**Source text**.
It still haunts my mind, the exotic smells of China town, and the sights of the homeless mingling with the Goths and transvestites on Market Street, the cold damp air of the bay mixing with the salt of the Ocean. So completely different, my San Francisco is, from the rest of the state of Sacramento, and even the Continental U.S.
Often times in my mind I compare the City of San Francisco and the City of New Orleans. Yet, New Orleans could never even Compare to San Francisco, New Orleans holds such aloofness and the people within its confines seem so lost and desperate. San Francisco on the other hand, even with its bountiful homeless population, seems so much fruitful, so much more serene than New Orleans. Then there is Edmonton, which doesn't hold nearly the diversity of either of those two cities, yet its pleasantly calm atmosphere draws me in somehow.
When living in New Orleans I learned never to look people in the eye for too long. Their desperation, their hardships, the deep seeded sickness washes over you threatening to enter into the roots of your own thoughts. So much hardship, so much pain, all clearly there to see, and believe me, you don't want to look. It makes one wonder what kind of world they saw through these desperate eyes, what sort of events have befallen them to make them see the world with such antagonism, with such apathy. So many Goths, talk of New Orleans like it is some kind of wonderland, I knew from the beginning that it was no wonderland having visited there before moving there, yet I moved there anyway. They think of the city as some quaint French rendition of history, when although there are touches of that, there is more hardship, corruption and desolation than they truly knows. One particular friend who thinks this way, I have told him the truth, yet he naught believes my rendition of the city, that it is a beautifully historic area, that is full of cruelty and will chew you up and spit you out like the rest of its population. Yet, myself, even with this insight and hit with the cruel reality of it, still love it.

(Interface element entries)
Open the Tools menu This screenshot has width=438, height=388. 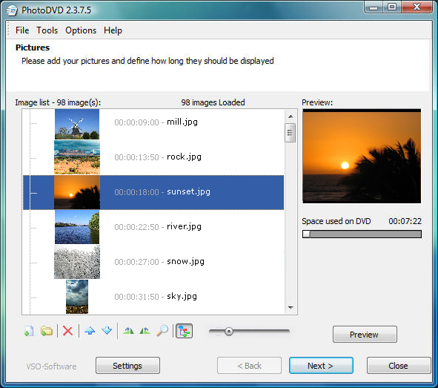(x=47, y=30)
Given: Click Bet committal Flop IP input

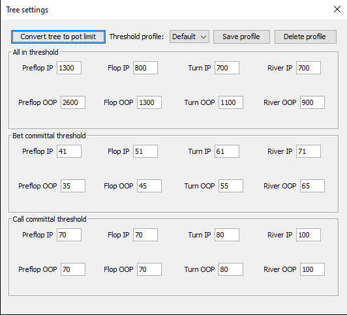Looking at the screenshot, I should pos(145,151).
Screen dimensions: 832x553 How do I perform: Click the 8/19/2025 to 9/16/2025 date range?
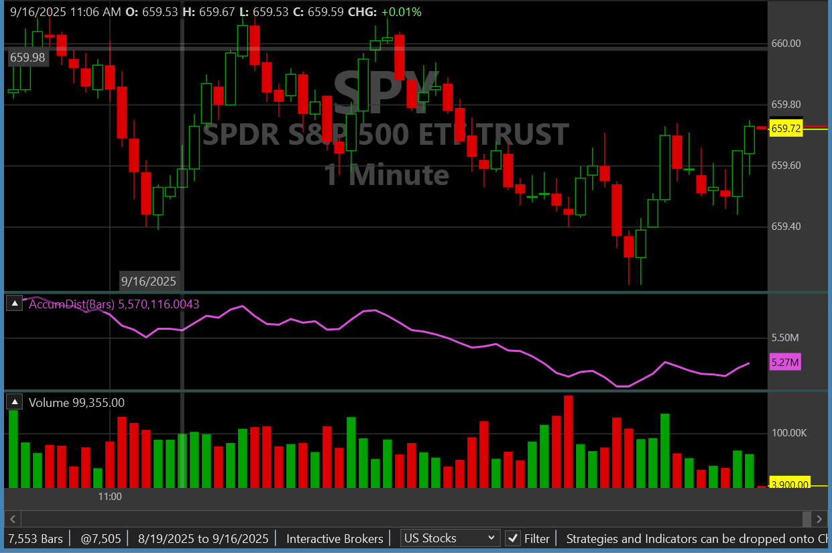coord(203,538)
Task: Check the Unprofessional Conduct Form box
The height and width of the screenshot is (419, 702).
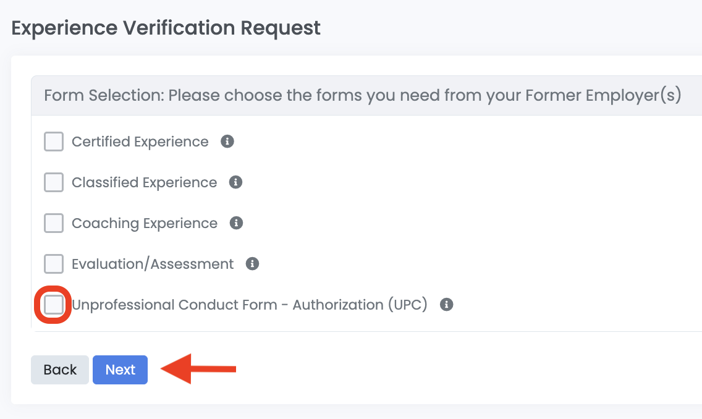Action: pyautogui.click(x=53, y=305)
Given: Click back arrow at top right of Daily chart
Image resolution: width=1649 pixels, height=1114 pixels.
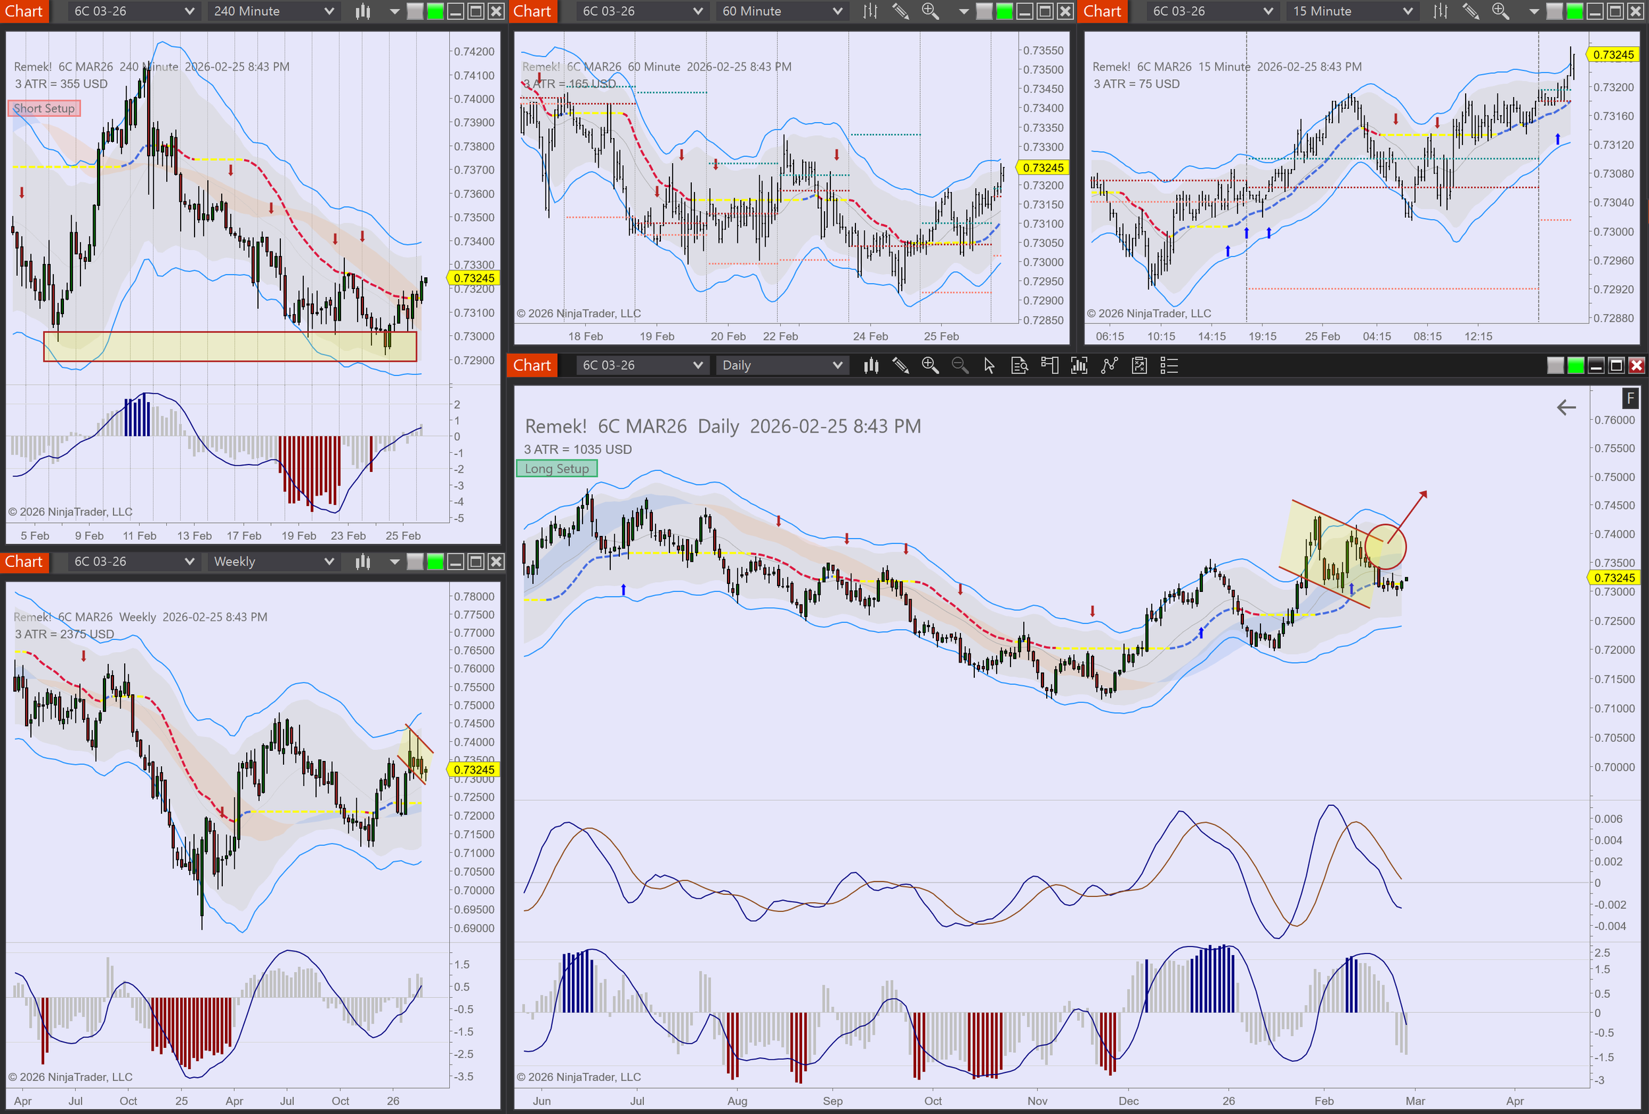Looking at the screenshot, I should 1566,408.
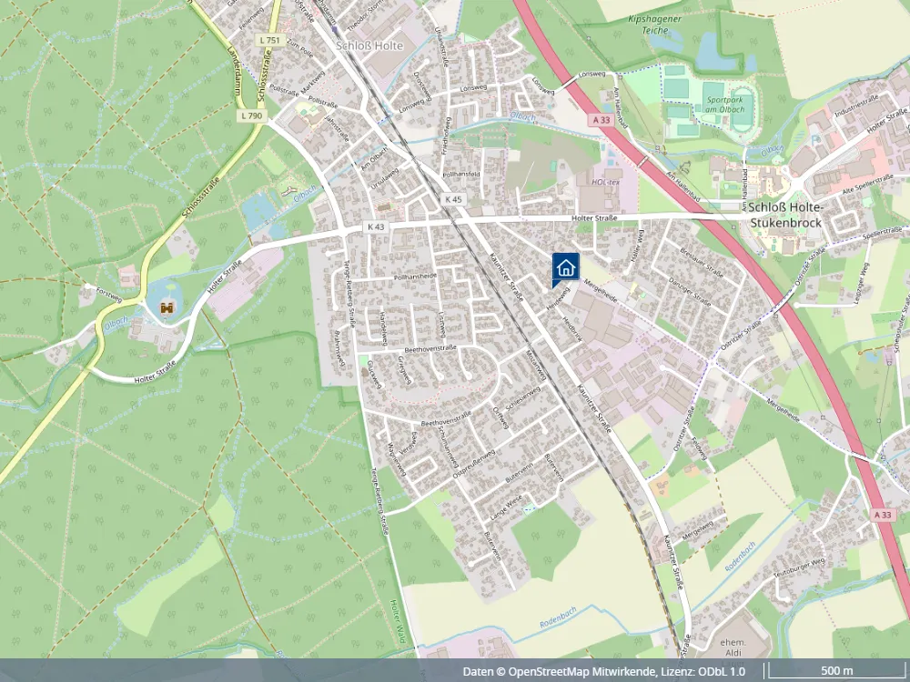This screenshot has height=682, width=910.
Task: Select the L 790 road shield
Action: click(252, 115)
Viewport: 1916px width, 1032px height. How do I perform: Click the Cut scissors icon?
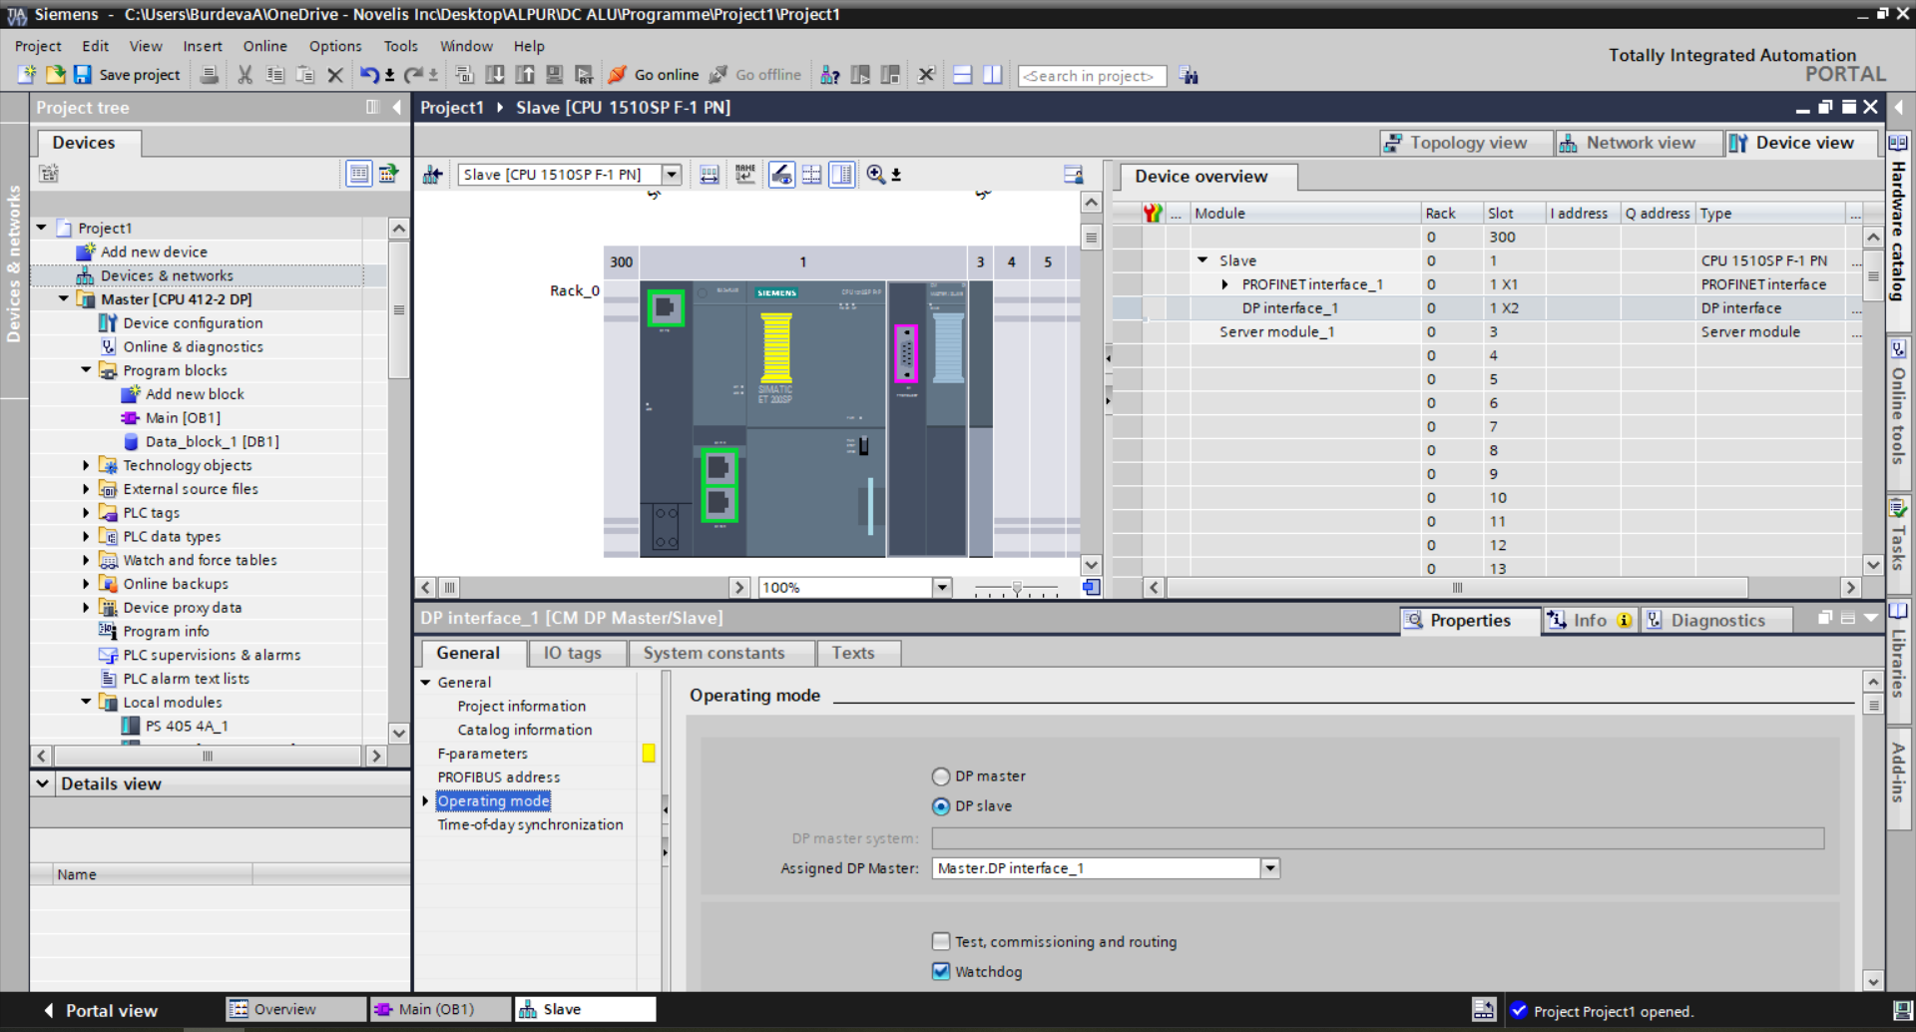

**Task prompt**. Decide whether each statement agrees with the essay on cities, answering yes or no and quoting the essay's deciding words: 1. The writer holds that New Orleans cannot measure up to San Francisco. 2. Edmonton is described as more diverse than San Francisco and New Orleans. 3. The writer had been to New Orleans before moving there. None of these entries are needed.

**Final answer**.
1. Yes: "New Orleans could never even Compare to San Francisco"
2. No: "Edmonton, which doesn't hold nearly the diversity of either of those two cities"
3. Yes: "having visited there before moving there"